(Collected data)
#####

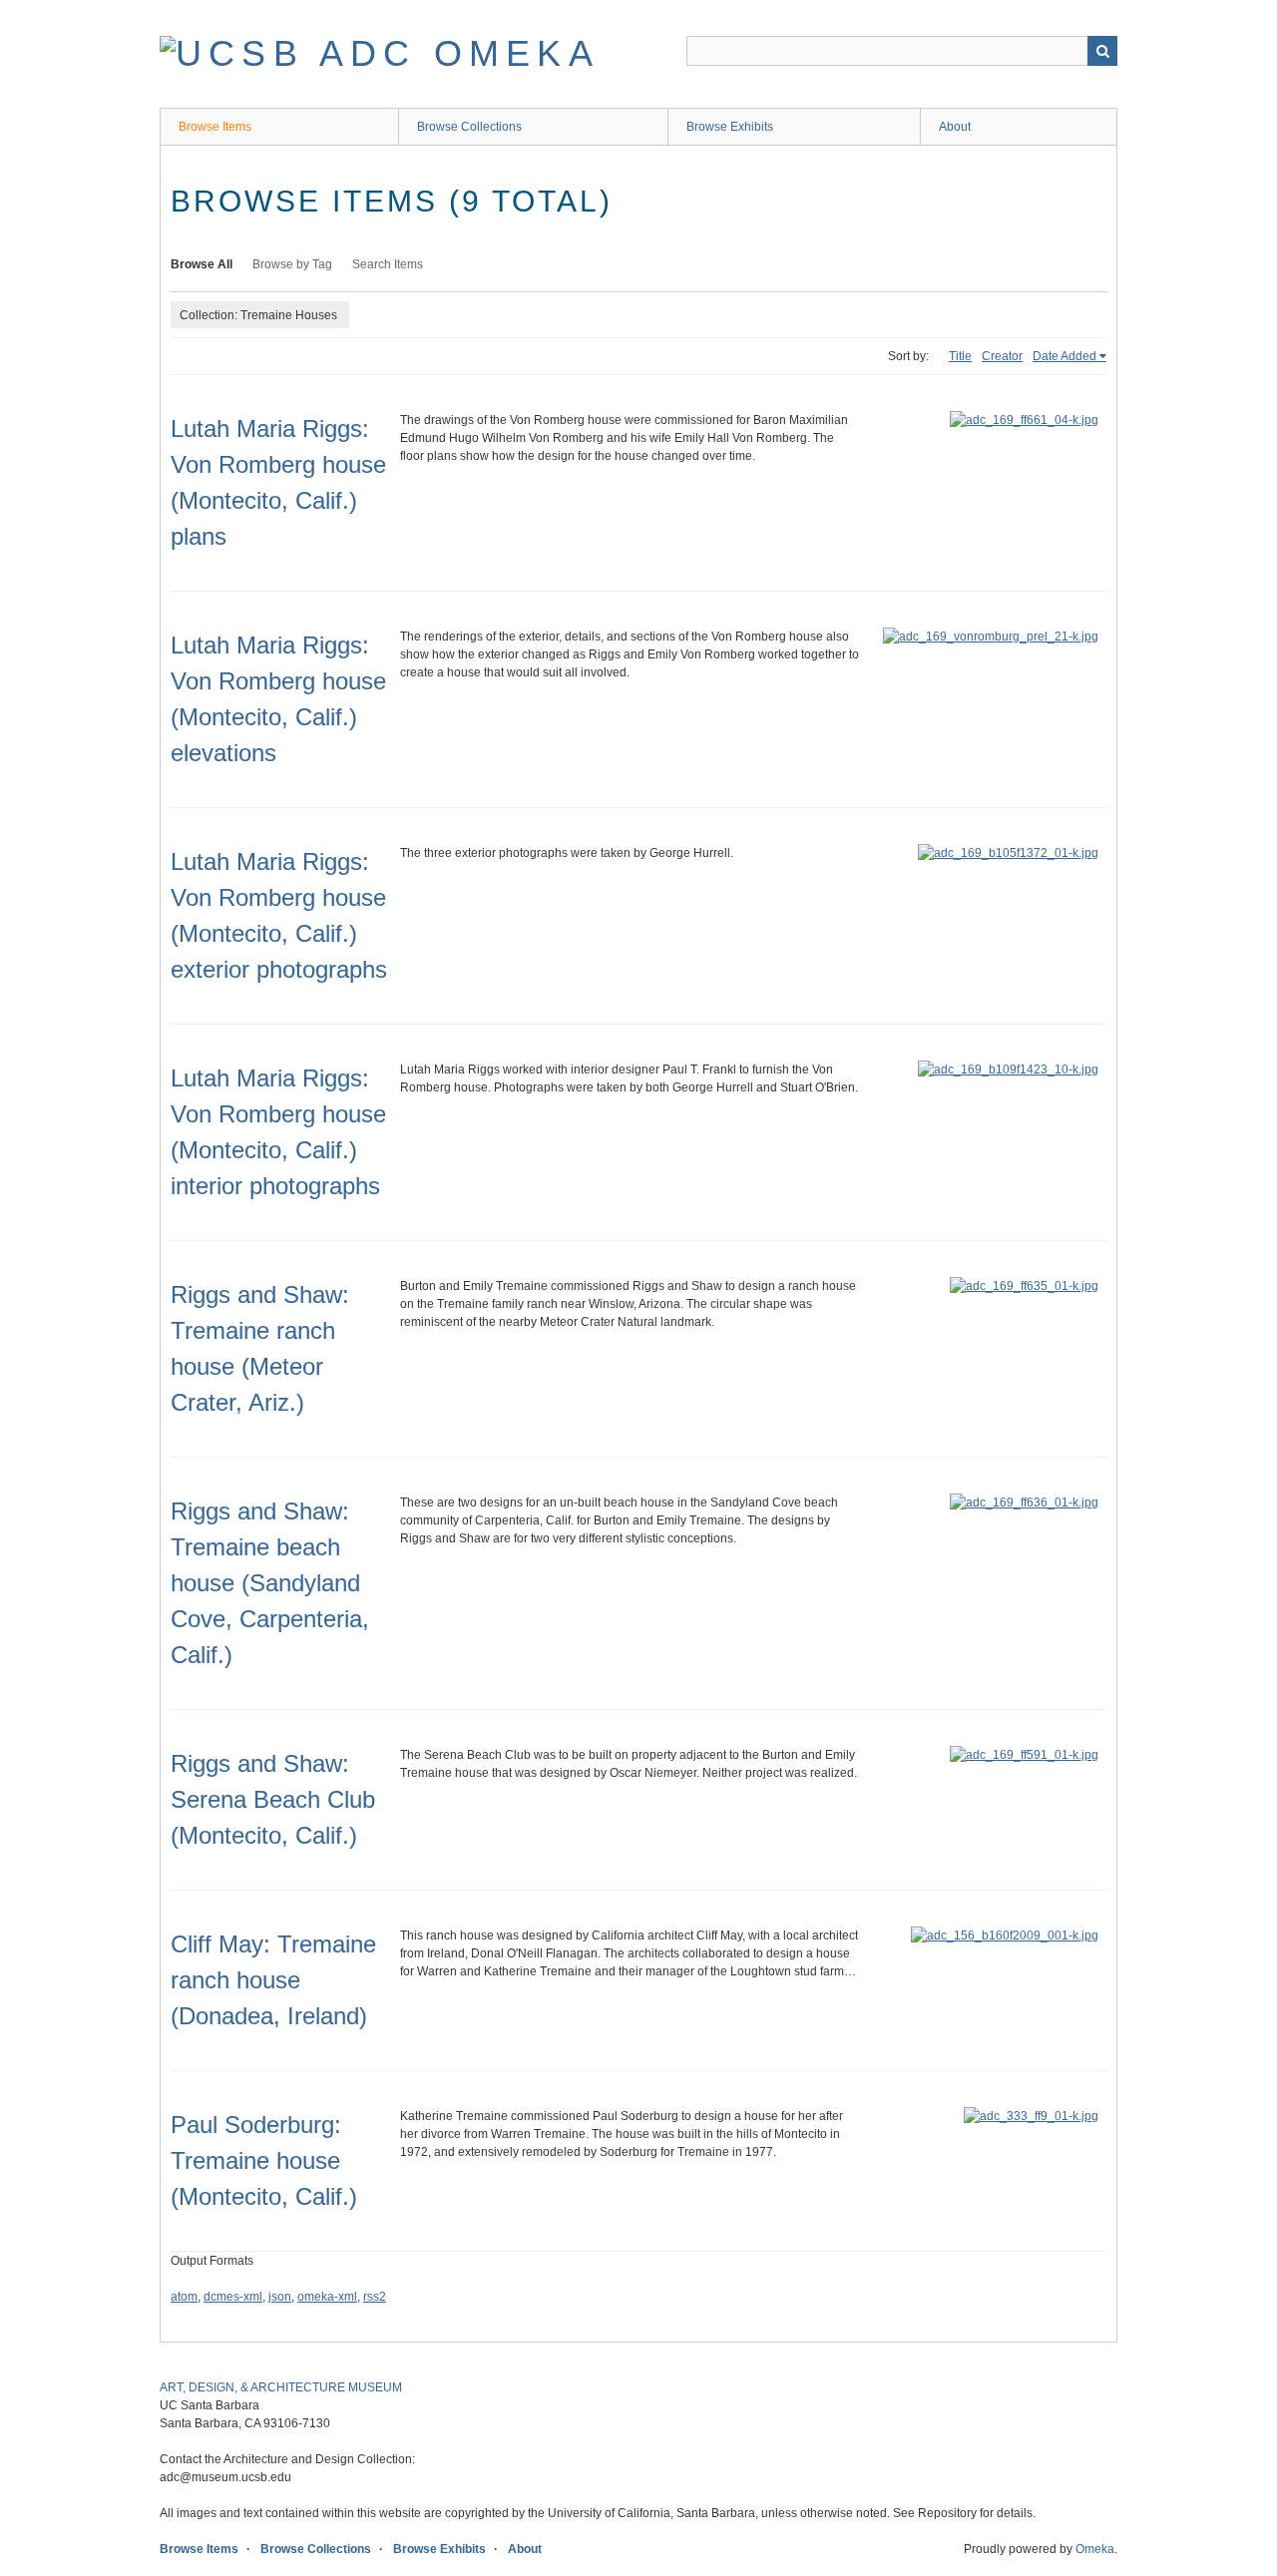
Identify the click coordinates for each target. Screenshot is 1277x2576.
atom (184, 2297)
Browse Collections (469, 127)
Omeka (1094, 2549)
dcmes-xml (233, 2297)
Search (1102, 51)
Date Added (1064, 356)
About (955, 127)
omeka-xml (327, 2297)
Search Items (387, 264)
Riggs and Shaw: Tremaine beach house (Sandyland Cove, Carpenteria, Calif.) (270, 1583)
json (279, 2297)
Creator (1002, 356)
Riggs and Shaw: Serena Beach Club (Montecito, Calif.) (273, 1799)
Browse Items (215, 127)
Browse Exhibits (729, 127)
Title (960, 356)
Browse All (201, 264)
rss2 (374, 2297)
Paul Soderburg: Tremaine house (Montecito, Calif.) (264, 2160)
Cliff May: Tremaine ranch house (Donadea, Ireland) (273, 1980)
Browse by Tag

#####

How to complete this task
Write out all the entries word for word, but skip any images.

Written answer
Identify the click coordinates for each target. Screenshot is 1277x2576.
atom (184, 2297)
Browse Collections (469, 127)
Omeka (1094, 2549)
dcmes-xml (233, 2297)
Search (1102, 51)
Date Added (1064, 356)
About (955, 127)
omeka-xml (327, 2297)
Search Items (387, 264)
Riggs and Shaw: Tremaine beach house (Sandyland Cove, Carpenteria, Calif.) (270, 1583)
json (279, 2297)
Creator (1002, 356)
Riggs and Shaw: Serena Beach Club (Montecito, Calif.) (273, 1799)
Browse Items (215, 127)
Browse Exhibits (729, 127)
Title (960, 356)
Browse All (201, 264)
rss2 (374, 2297)
Paul Soderburg: Tremaine house (Montecito, Calif.) (264, 2160)
Cliff May: Tremaine ranch house (Donadea, Ireland) (273, 1980)
Browse by Tag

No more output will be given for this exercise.